By Nielsen

The year-over-year growth rate for total off-premise alcohol dollar sales within Nielsen measured channels slowed to +11.5%. That’s down from a growth rate of +19.2% for the prior week.

Spirits continue to lead growth, up 23.2%.

Wine grew 15.2% in dollar sales.

Beer/FMB/cider lagged significantly, at +6.6%. Core beer excluding FMB/seltzer/cider was actually down 0.8%; this is the first time since the last week of February that core beer experienced negative growth trends.

The following two graphics reflect the year-over-year change in dollar sales for the pre-COVID, ~full pandemic (18-week period ending 7/4/20) and recent one-week periods. The second graphic also includes year-over-year change in volume sales over the full pandemic period.

In the words of Danny Brager, Senior Vice President of Beverage Alcohol at Nielsen:

“With a second round of closures for the on-premise in many states, we expected off-premise trends to be stronger for the July 4th holiday; however, as we have seen over the past several months, off-premise trends have been very unpredictable. Off-premise performance for beer, in particular, was interesting and sobering in the latest week of Nielsen data, given that July 4 is traditionally a big beer week.

Still, we do need to keep in mind a couple of things. The year ago comparison is versus the week ending July 6, 2019. July 4, 2019 fell in the middle of that week, so sales for that week reported by Nielsen were likely largely inclusive of most sales related to the holiday. This year July 4th fell on a Saturday; as such, it’s quite possible that this set of data may not fully reflect all of July 4th related sales, since some retailers don’t report their weekend sales until the following week, and there might have even been some carryover celebratory purchases made on Sunday, July 5th. We’ll need to see next week’s data to obtain a full grasp of off premise sales related to the July 4th holiday.”


For the first time since the COVID related shutdowns took effect back in March, the increase in the number of households buying adult beverages off premise fell below +10% (up 7% and 8% respectively for the week ending 6/13 and 6/27 vs. year ago).

Spend per trip continues to be up over 10%, with 6/27 enjoying a 14% increase in total adult beverage dollar sales per trip vs. year ago.

Trips per household are consistently slightly below last year.

Breaking down the last week in the quarter by category shows some definite differences between beer, wine and spirits:

Beer buying households (excluding seltzers/FMB/cider) were flat vs. year ago; however dollars per trip were up 8%.

Wine buying households off premise increased by 11%, led by large double digit increases in sparkling wine; however, still wine dollars per trip were up 18% vs year ago to help drive sales.

Spirits consumer dynamics continued to be very strong; 19% more households are buying this year off-premise vs the same week year ago, with dollars per trip up 11% for an overall strong consumer performance.
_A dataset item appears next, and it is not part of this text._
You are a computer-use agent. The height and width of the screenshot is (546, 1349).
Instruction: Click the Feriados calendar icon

NOTE: this section is focused on the on-premise (bar, restaurant, taproom, etc. space). Everything else in this report is focused on the off-premise (retail…grocery store, liquor stores, etc.) space.
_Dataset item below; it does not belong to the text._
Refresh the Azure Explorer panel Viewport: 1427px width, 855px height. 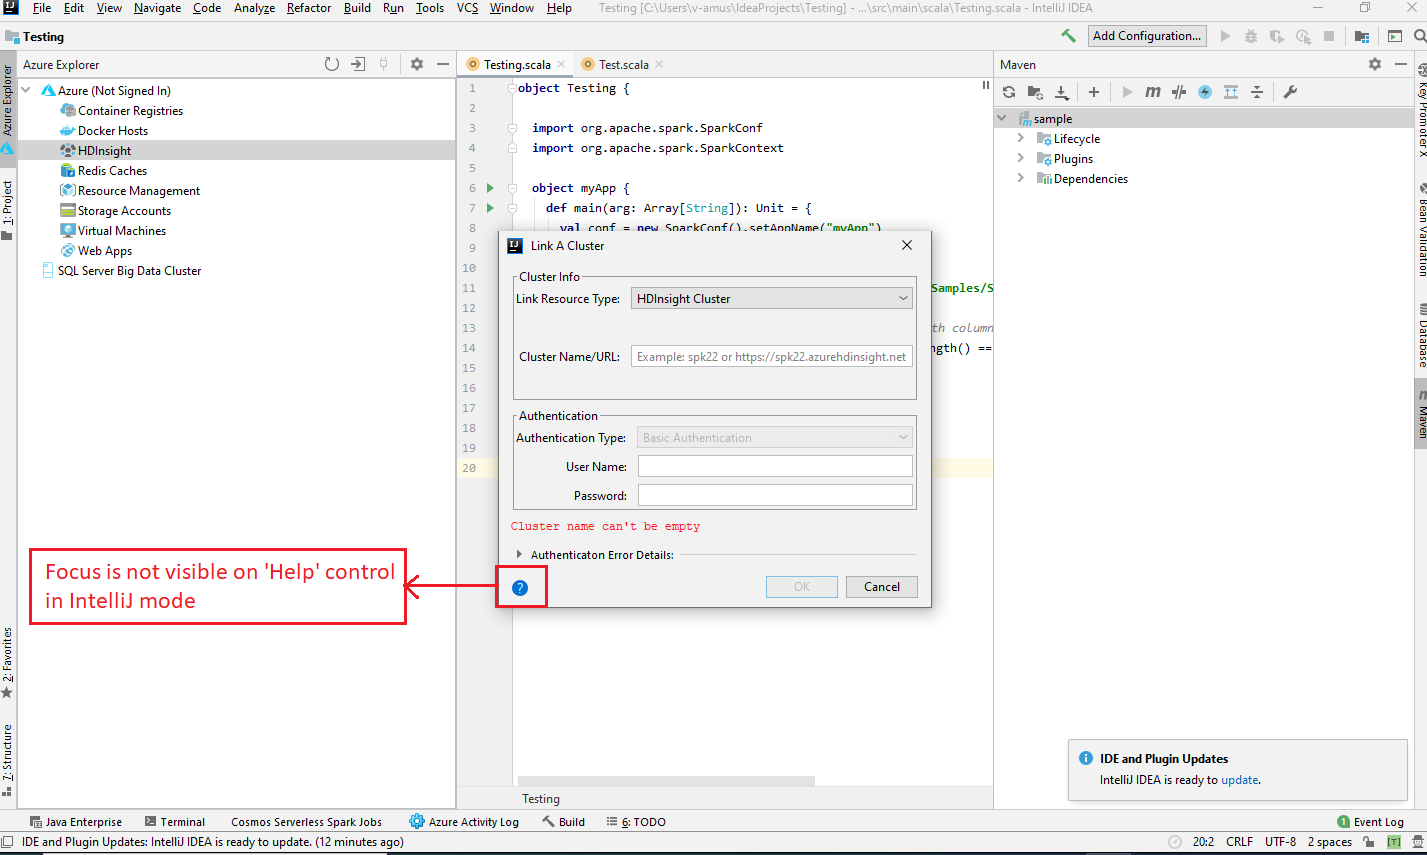click(331, 63)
Based on Nielsen CGA RestaurantTrak data (comprised of ~15,000 independent restaurant operators and smaller groups), sales velocities in the week ending June 27, 2020 improved to -10% vs the pre-COVID norm (for those outlets still open), representing a +220% increase vs the week ending March 28. However, there is predictably significant state by state variation based upon differences in COVID infection rates by state and government action in those states.

Over the weekend of July 3-5, Nielsen CGA surveyed consumers in Texas, Florida, California, and New York who drank alcohol in the last 3 months. While overall visitations to the on premise remained relatively stable (38% have been out primarily for an eating occasion, and 14% primarily for a drinking occasion), there was a significant increase in visits in New York, but only stable levels in the other states. When asked if the recent outbreaks and rise in COVID-19 cases in parts of the country had affected decisions to go out to the on premise, 61% said they chose not to go out at all, 27% remain unaffected, and 12% chose to go to a different venue.

Takeout and delivery remained important, with 65% ordering food and 11% ordering alcohol. The most popular means of ordering alcohol for takeout/delivery are directly from restaurants/bars (45%), from third party delivery apps (38%) and from online liquor, wine and beer retailers (31%). Wine remains the most popular ‘alcohol type to go’ (red, then white), well above craft beer and cocktails in second and third place, respectively. Within spirits, the popularity of the Margarita shone through, with tequila being the most popular base for to-go cocktails.